Part B — Python (Pandas + core Python):
1) Given a DataFrame df with columns [pin_id:int, category_id:int, time_spent_seconds:float, pin_format:str] and a dict category_map = {category_id:int -> category_name:str}, return the category_name with the highest average time_spent_seconds among rows where pin_format case-insensitively equals 'video'. Break ties by lexicographically smallest category_name. Exclude null/NaN time_spent_seconds. Aim for vectorized Pandas (no Python loops over rows).
2) Given a dict user_to_pins = {'user1':[1,2,2], 'user2':[1,2,3], ...}, compute the average number of unique pin_ids per user (i.e., mean over users of |set(pin_ids)|), returning a float.
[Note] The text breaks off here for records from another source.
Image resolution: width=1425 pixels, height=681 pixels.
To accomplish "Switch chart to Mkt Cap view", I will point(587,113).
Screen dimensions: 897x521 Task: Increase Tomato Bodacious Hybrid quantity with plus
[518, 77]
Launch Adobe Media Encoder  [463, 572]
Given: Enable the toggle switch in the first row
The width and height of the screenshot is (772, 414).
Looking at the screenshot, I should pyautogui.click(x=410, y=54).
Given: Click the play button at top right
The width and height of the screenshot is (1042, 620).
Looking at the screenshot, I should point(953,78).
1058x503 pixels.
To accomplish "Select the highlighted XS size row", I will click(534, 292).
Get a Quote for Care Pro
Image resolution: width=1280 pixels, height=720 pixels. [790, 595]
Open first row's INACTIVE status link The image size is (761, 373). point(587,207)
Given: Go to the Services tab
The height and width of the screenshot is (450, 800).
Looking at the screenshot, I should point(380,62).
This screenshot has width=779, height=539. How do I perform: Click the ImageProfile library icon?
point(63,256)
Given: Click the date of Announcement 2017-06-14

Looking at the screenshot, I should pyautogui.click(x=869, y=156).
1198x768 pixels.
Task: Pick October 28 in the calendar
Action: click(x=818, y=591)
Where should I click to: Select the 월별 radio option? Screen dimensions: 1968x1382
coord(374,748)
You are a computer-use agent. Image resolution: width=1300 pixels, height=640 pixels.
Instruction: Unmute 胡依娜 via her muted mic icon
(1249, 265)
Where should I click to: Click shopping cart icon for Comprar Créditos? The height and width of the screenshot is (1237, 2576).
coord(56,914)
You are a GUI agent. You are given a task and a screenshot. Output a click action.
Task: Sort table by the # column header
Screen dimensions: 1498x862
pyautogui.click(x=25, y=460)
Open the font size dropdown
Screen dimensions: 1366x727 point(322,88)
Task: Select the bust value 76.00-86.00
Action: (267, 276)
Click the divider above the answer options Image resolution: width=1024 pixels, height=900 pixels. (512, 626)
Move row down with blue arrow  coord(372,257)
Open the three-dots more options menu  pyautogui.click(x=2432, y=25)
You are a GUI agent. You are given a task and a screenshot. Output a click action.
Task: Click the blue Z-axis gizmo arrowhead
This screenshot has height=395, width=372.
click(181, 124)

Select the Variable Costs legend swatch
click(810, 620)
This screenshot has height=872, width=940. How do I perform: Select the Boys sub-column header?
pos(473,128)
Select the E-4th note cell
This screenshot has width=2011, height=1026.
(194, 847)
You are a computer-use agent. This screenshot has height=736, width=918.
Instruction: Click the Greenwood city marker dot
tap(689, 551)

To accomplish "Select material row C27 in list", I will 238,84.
Handle empty lists, extremely large lists, and memory efficiency for millions of users. Provide time/space complexity and code.
Quick Answer: This question evaluates SQL and Python data-manipulation competencies, covering date-based user filtering, joins and deduplication across events, users and pin metadata, aggregated CTR calculation with division-by-zero handling, and vectorized Pandas grouping, NaN handling, case-insensitive filtering, and tie-breaking.